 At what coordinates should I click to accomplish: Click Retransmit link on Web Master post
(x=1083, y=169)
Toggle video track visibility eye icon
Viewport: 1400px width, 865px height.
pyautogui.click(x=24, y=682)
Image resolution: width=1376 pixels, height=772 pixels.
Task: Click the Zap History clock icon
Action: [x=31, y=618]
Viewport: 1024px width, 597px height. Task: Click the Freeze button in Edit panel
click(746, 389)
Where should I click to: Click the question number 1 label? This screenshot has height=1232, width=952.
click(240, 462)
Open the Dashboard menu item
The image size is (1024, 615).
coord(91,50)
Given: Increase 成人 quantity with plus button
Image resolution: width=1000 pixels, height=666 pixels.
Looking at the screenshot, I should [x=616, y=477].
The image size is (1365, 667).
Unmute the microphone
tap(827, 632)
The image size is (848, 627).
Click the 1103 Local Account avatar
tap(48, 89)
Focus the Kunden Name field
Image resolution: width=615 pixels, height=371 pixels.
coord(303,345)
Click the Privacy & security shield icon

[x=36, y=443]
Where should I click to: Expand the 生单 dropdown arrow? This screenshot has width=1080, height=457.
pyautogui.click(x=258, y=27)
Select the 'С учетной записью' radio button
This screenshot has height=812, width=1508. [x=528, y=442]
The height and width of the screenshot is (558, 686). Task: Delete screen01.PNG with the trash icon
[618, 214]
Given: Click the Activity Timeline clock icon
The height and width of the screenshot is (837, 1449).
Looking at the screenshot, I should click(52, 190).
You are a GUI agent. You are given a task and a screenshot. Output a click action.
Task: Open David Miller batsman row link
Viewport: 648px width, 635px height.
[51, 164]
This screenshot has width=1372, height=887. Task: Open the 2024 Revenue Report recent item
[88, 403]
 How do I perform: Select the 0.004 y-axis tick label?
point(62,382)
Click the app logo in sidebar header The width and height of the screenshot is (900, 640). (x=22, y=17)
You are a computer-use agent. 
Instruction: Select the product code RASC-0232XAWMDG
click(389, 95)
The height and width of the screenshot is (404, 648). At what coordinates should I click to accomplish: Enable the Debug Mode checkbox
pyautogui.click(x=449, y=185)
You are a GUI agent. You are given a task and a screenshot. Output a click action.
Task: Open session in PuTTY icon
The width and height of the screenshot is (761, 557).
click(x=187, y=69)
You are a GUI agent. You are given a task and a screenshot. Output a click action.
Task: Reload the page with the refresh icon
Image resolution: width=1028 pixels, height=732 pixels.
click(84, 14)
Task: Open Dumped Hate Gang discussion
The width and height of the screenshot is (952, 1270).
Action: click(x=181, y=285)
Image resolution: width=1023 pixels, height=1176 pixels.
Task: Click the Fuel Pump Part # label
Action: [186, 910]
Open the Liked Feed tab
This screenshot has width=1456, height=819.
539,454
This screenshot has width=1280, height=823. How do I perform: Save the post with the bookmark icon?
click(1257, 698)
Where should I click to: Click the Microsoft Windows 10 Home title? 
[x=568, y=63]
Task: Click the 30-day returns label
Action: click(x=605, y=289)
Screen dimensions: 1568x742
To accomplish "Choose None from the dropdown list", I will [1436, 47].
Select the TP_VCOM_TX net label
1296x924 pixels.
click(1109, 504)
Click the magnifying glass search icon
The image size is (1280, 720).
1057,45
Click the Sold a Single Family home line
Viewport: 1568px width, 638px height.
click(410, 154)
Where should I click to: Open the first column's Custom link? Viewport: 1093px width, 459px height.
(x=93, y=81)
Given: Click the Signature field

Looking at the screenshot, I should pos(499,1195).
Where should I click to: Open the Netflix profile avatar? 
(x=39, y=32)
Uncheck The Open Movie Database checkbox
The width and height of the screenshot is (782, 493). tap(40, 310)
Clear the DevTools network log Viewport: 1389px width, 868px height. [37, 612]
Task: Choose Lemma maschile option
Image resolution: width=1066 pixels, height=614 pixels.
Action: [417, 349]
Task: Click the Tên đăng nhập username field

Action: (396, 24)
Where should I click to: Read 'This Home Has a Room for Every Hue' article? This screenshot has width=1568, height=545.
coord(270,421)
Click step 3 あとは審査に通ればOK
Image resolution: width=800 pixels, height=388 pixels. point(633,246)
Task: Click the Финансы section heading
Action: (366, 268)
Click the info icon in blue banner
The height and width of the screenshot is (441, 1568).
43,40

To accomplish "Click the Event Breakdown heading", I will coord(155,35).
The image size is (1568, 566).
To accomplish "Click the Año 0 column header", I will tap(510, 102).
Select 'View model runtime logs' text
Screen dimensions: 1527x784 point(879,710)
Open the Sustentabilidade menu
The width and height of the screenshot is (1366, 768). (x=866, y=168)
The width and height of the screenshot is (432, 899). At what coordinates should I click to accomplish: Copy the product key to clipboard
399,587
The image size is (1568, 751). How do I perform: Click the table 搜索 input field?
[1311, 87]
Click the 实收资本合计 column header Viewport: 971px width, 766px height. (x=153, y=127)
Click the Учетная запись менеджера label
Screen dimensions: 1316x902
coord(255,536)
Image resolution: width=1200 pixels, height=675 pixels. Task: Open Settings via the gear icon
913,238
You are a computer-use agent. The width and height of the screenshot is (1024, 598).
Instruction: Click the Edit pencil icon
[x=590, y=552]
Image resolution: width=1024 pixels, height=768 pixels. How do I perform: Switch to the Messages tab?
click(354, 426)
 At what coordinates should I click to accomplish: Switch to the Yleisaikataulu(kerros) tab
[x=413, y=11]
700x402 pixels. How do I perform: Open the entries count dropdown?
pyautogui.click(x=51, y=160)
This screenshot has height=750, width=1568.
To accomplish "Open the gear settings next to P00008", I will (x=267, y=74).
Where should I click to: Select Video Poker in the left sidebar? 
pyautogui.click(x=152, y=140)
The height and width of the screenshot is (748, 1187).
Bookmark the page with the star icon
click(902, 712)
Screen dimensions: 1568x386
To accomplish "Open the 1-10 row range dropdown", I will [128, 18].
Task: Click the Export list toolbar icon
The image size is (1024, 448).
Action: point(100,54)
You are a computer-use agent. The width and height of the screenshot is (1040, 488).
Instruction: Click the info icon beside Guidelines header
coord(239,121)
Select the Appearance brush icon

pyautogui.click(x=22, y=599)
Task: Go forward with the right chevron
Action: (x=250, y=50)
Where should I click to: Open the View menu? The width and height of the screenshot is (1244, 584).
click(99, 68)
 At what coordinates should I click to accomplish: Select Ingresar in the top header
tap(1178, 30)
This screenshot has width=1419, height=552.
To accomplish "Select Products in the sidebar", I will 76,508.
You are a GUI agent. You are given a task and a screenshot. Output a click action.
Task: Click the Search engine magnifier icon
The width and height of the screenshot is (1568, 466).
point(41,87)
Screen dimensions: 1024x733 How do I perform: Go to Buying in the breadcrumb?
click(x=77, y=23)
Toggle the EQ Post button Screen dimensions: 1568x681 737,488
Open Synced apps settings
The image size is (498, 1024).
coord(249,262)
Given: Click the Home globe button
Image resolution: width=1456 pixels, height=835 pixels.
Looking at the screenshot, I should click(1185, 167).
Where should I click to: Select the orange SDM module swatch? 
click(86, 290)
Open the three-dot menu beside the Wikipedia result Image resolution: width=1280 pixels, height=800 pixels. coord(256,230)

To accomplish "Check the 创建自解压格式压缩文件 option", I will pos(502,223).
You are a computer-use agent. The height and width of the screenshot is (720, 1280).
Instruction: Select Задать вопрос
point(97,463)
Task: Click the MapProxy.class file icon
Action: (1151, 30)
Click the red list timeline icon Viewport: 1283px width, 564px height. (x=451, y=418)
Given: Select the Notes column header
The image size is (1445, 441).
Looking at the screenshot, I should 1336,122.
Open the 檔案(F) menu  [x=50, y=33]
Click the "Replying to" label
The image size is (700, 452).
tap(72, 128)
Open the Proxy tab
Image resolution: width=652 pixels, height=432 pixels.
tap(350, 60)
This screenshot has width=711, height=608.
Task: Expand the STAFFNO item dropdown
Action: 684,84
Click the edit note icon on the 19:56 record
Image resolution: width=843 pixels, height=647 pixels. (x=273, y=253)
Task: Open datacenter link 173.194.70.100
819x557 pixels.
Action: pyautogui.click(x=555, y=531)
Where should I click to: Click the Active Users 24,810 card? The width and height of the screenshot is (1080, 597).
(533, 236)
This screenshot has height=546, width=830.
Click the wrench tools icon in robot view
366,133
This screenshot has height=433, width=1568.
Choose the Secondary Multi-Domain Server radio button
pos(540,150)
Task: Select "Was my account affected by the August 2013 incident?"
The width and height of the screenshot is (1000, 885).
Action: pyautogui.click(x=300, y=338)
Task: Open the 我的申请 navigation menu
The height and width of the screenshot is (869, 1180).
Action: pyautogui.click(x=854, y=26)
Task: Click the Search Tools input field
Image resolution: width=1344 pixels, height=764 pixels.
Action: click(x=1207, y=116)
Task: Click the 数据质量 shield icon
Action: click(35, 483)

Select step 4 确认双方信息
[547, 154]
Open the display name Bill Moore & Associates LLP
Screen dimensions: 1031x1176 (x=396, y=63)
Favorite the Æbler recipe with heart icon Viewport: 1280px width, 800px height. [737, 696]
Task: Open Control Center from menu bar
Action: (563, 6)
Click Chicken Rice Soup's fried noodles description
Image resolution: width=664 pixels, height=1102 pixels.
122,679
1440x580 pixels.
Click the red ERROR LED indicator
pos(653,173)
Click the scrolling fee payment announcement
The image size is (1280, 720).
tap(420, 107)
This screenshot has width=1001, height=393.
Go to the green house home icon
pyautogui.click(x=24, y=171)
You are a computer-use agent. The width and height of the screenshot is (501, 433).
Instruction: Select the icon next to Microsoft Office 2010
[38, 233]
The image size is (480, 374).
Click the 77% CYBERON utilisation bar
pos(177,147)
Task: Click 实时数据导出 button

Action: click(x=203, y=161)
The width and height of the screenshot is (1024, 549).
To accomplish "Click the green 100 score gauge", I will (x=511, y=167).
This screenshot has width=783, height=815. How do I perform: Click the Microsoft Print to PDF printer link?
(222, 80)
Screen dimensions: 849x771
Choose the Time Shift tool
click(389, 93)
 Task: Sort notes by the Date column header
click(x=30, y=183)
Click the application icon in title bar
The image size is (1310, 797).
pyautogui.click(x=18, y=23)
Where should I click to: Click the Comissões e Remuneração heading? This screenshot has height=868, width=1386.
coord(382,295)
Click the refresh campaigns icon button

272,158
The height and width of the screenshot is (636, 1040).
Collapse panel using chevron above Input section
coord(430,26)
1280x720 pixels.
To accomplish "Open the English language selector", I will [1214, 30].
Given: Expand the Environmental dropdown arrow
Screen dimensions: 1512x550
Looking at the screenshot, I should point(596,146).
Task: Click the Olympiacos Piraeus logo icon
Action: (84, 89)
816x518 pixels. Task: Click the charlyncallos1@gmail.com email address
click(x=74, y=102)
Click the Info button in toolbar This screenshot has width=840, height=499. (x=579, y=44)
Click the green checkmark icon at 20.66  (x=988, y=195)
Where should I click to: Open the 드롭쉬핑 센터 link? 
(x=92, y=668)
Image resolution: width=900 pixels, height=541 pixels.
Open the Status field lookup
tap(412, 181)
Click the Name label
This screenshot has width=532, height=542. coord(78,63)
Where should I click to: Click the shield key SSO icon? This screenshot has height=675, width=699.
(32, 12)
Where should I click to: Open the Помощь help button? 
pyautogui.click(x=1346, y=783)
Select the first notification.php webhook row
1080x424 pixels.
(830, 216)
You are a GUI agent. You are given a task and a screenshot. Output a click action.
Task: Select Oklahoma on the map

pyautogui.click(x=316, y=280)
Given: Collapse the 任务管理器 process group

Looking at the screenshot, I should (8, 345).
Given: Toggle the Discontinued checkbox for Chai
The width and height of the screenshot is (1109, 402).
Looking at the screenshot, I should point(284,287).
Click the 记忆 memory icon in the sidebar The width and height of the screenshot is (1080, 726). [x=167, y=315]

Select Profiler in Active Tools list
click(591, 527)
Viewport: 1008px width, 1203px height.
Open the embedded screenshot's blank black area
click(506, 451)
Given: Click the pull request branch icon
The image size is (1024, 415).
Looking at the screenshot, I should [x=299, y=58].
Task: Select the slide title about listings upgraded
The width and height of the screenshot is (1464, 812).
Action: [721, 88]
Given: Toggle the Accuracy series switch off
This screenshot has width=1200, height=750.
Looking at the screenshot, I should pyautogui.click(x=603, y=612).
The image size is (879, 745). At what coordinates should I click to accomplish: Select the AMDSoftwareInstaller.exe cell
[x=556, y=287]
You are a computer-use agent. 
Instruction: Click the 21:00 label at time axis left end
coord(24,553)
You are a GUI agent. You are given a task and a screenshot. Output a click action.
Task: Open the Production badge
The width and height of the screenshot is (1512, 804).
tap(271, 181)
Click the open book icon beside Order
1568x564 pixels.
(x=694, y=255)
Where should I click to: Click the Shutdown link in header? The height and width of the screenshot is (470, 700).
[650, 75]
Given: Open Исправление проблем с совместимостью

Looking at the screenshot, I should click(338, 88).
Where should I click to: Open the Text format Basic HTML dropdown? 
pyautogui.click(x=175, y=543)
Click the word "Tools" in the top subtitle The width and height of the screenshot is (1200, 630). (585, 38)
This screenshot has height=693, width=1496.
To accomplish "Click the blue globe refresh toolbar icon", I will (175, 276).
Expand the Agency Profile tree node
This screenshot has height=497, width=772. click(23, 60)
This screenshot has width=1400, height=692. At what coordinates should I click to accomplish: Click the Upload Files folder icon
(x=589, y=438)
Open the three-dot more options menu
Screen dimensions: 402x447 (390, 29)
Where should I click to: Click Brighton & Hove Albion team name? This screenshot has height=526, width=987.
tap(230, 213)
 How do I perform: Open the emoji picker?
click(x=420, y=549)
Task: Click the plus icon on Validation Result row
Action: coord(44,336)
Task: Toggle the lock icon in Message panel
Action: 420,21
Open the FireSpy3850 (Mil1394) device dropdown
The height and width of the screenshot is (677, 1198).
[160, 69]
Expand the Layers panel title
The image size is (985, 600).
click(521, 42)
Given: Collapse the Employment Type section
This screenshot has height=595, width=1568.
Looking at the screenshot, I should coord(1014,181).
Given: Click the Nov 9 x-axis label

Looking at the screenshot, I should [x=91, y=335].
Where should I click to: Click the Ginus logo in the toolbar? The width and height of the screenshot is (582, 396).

_Your goal:_ Out of the preceding entries, pull each line that contains the word "toolbar".

_Result of the task:_
Task: Click the Export list toolbar icon
Click the Info button in toolbar This screenshot has width=840, height=499. (x=579, y=44)
To accomplish "Click the blue globe refresh toolbar icon", I will (175, 276).
Where should I click to: Click the Ginus logo in the toolbar? The width and height of the screenshot is (582, 396).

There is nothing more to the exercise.